The most basic problem with this study is that it is assuming a stronger causative relation without actual evidence. Several of the conditions described in the research, like hypertension, breast cancer, type 2 diabetes, GI infections, and childhood obesity, have many, many confounding factors, and the influence of breastfeeding on them is either small or unknown. The biggest risk factors for necrotizing enterocolitis, for instance, is being a premature baby with low birth weight—not something breastfeeding can address very directly.

Basically, the simulation’s findings should be viewed very skeptically, since the underlying assumption behind them—that a year of breastfeeding can prevent various conditions that also have multiple other influences—has not been successfully validated.

The Other Problem

The other issue with the study is not so much with the research itself but what it represents: a continued, over-hyped pressure to get people to breastfeed. Do babies fare better when breastfed? According to the most robust data, yes. However, the effect is small and not enough justify the stress or guilt women face when deciding whether or not to breastfeed. There is also some (admittedly contested) evidence that current approaches to encourage breastfeeding may be counterproductive.

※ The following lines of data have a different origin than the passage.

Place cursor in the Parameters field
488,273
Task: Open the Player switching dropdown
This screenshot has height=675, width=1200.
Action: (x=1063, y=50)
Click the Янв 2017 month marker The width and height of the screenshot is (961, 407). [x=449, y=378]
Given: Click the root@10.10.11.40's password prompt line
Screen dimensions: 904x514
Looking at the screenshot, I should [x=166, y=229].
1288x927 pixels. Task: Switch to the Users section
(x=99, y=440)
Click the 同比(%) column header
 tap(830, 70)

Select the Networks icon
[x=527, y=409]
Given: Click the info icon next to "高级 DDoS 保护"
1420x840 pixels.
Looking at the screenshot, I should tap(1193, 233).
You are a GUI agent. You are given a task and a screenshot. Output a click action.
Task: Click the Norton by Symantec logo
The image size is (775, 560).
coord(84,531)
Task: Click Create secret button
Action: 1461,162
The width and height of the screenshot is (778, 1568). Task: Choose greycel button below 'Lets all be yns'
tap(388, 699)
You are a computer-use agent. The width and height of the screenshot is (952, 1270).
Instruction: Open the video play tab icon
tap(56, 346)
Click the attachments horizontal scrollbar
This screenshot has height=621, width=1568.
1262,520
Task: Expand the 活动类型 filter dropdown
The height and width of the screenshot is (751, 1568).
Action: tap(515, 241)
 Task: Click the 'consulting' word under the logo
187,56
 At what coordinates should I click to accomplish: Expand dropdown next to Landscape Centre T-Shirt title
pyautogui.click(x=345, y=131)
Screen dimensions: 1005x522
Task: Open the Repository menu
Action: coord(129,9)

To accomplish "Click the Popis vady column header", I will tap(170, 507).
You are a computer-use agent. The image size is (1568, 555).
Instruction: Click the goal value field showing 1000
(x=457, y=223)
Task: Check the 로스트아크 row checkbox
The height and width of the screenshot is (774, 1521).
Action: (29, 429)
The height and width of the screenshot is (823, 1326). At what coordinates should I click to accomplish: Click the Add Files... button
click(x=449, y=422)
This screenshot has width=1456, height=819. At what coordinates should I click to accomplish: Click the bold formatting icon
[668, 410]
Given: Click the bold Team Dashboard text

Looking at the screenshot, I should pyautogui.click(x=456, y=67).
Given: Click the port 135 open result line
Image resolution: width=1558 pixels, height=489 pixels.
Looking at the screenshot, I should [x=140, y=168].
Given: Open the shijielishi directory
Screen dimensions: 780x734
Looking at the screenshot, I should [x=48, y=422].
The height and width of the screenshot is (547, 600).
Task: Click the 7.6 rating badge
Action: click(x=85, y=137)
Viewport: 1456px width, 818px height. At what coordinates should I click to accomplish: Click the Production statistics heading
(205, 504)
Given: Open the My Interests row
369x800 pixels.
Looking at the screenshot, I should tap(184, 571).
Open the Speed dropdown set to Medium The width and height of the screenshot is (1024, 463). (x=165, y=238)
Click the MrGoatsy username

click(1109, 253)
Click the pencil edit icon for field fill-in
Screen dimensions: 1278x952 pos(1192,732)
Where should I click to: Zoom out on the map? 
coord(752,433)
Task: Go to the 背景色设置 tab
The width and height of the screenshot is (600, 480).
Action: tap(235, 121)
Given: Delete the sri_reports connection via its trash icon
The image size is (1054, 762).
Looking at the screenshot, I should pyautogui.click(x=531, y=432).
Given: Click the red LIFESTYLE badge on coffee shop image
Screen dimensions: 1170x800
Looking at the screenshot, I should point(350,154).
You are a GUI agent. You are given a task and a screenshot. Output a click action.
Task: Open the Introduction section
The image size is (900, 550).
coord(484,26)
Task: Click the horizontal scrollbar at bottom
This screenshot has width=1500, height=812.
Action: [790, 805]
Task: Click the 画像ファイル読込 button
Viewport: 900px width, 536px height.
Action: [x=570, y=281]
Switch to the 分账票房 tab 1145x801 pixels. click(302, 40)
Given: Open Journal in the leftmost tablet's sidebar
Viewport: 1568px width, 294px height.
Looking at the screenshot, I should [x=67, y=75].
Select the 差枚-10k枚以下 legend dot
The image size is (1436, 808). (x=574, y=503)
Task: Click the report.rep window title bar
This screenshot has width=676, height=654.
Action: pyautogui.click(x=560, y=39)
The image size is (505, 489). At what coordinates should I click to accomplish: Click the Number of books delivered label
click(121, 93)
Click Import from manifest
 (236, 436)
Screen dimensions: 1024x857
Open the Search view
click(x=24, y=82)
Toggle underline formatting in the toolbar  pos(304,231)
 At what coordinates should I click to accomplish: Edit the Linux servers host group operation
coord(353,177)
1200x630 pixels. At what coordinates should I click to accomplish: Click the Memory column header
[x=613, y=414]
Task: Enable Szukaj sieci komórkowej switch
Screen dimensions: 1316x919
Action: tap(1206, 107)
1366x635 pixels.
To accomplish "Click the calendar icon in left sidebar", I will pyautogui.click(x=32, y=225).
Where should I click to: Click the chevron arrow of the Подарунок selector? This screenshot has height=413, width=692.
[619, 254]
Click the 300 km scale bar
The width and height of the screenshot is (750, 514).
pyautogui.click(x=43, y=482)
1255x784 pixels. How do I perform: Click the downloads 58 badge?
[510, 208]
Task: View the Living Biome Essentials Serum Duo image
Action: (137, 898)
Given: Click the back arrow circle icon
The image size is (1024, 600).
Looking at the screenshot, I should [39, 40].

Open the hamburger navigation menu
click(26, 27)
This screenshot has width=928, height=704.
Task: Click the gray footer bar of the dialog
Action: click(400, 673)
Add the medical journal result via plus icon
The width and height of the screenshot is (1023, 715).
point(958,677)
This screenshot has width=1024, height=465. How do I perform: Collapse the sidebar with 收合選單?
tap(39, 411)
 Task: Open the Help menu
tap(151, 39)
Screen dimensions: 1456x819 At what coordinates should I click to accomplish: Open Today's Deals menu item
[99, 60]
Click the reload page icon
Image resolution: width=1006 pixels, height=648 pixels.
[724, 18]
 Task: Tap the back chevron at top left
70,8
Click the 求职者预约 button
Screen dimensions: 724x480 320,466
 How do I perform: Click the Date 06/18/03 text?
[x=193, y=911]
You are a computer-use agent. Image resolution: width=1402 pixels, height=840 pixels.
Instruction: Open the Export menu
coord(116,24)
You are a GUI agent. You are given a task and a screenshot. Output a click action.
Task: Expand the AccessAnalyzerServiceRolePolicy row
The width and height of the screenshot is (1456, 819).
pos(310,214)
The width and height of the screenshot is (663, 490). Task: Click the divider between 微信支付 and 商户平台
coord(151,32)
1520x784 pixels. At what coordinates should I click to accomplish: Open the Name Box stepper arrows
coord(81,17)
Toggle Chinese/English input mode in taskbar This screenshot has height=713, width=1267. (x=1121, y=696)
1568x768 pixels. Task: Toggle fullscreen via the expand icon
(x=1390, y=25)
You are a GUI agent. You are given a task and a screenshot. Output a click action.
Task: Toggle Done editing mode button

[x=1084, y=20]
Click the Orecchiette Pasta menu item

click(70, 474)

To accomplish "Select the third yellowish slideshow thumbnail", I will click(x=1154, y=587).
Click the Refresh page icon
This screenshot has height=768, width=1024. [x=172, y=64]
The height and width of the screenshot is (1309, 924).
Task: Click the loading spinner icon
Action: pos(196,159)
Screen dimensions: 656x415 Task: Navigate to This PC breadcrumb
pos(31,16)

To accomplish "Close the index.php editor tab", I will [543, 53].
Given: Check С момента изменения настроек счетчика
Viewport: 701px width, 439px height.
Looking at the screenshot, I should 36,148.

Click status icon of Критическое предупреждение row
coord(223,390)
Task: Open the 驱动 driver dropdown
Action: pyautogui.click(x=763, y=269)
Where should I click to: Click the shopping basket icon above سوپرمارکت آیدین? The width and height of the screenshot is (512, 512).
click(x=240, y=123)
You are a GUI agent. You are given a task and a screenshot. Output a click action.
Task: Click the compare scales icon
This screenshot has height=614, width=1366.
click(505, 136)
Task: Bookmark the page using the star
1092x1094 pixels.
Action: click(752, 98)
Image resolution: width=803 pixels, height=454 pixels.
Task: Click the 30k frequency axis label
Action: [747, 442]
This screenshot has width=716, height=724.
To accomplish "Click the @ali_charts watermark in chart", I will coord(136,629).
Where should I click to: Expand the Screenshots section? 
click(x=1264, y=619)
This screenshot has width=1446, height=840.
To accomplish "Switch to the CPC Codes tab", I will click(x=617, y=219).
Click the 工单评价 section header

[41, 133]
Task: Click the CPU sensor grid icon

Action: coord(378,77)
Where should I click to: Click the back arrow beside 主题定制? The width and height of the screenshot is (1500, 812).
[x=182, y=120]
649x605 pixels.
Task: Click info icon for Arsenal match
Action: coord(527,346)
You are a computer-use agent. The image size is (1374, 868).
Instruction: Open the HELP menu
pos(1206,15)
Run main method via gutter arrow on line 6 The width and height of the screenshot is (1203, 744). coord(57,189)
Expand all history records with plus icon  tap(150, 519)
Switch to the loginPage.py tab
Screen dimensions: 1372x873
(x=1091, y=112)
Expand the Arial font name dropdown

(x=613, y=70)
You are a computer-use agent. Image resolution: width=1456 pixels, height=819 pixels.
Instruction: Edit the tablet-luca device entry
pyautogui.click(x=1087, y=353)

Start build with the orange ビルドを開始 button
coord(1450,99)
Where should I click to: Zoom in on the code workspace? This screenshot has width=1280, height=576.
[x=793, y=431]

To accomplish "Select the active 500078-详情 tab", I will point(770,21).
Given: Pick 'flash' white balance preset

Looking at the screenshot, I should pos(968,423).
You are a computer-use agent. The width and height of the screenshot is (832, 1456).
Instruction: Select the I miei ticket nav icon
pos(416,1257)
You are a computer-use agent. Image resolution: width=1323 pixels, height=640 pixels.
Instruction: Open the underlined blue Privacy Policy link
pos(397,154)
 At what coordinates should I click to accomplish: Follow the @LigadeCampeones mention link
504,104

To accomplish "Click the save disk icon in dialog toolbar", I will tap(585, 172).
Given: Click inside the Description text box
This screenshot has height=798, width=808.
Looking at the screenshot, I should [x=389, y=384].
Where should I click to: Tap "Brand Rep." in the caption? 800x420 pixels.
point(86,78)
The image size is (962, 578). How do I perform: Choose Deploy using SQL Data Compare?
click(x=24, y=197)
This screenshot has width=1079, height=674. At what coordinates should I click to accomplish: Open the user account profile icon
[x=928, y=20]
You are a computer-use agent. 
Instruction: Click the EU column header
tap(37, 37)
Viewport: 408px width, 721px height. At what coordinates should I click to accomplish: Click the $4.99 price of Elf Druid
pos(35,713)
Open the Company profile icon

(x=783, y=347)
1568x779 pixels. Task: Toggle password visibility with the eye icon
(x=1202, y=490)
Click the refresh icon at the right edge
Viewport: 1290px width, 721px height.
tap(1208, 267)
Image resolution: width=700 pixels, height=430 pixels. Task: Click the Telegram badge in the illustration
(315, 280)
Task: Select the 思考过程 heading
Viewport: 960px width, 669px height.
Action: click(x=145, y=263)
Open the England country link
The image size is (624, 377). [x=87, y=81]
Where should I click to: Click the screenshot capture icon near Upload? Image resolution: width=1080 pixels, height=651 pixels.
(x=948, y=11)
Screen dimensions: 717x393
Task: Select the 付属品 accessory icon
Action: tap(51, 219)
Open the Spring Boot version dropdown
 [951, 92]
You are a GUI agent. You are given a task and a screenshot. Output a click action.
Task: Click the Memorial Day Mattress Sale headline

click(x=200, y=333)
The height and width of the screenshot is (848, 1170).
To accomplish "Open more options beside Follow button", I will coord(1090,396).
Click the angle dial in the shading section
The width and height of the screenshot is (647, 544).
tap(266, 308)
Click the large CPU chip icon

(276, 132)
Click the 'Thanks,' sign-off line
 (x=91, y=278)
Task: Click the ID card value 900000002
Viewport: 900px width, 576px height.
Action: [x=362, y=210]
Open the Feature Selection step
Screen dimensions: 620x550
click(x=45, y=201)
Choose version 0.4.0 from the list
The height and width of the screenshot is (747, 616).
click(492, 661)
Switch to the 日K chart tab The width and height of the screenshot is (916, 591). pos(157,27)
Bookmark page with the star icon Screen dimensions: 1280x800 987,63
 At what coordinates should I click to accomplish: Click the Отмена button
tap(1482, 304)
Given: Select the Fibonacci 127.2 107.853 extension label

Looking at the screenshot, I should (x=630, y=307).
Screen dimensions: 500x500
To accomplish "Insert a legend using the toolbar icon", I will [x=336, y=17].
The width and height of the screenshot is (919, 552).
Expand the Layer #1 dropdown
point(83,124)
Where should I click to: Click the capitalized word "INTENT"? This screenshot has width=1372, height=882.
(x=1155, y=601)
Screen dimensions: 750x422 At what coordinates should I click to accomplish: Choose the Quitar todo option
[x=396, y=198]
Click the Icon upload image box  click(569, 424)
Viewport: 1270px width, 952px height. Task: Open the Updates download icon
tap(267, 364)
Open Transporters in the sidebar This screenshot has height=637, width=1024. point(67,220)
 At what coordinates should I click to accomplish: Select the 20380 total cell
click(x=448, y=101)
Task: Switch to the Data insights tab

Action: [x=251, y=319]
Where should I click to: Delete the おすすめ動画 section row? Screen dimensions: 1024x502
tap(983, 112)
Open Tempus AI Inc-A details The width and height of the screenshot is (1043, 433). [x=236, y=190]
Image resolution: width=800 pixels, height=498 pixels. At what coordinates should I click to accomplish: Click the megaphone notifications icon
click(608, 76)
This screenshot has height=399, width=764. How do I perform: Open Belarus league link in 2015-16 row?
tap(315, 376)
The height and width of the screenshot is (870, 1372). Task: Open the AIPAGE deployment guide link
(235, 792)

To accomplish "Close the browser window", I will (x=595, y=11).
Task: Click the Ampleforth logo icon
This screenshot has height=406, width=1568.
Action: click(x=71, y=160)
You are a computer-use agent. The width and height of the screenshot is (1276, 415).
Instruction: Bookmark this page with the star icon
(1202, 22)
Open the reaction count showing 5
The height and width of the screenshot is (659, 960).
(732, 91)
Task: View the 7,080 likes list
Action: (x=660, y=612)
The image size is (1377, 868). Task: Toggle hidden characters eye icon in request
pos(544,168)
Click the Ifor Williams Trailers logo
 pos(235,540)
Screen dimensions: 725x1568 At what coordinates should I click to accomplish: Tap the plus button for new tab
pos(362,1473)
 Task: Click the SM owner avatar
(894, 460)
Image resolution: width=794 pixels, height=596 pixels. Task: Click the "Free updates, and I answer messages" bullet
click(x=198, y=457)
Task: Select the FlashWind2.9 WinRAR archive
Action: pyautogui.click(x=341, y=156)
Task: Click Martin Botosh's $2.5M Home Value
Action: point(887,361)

Bottom line? Breastfeeding may be good, but it’s not that good, especially not to the point that Bartick and Reinhold’s erroneous simulation describes.


Bartick, M., et. al., “Suboptimal breastfeeding in the United States: Maternal and pediatric health outcomes and costs,” Maternal & Child Nutrition, 2016; 10.1111/mcn.12366.

Bartick, M., et. al., “The Burden of Suboptimal Breastfeeding in the United States: A Pediatric Cost Analysis,” Pediatrics, 2016;

“UNC-Chapel Hill OB-GYN Dr. Alison Stuebe co-authors new study that shows breastfeeding saves mothers’ lives, too,” UNC Healthcare web site, September 28, 2016;, last accessed September 29, 2016.

Hall, H., “Breastfeeding Is Good but Maybe Not THAT Good,” Science-Based Medicine web site, April 13, 2010;, last accessed September 29, 2016.

Hall, H., “Efforts to Encourage Breastfeeding Like the Baby-Friendly Hospital Initiative (BFHI) May Have Unintended Consequences,” Science-Based Medicine, August 30, 2016;, last accessed September 29, 2016.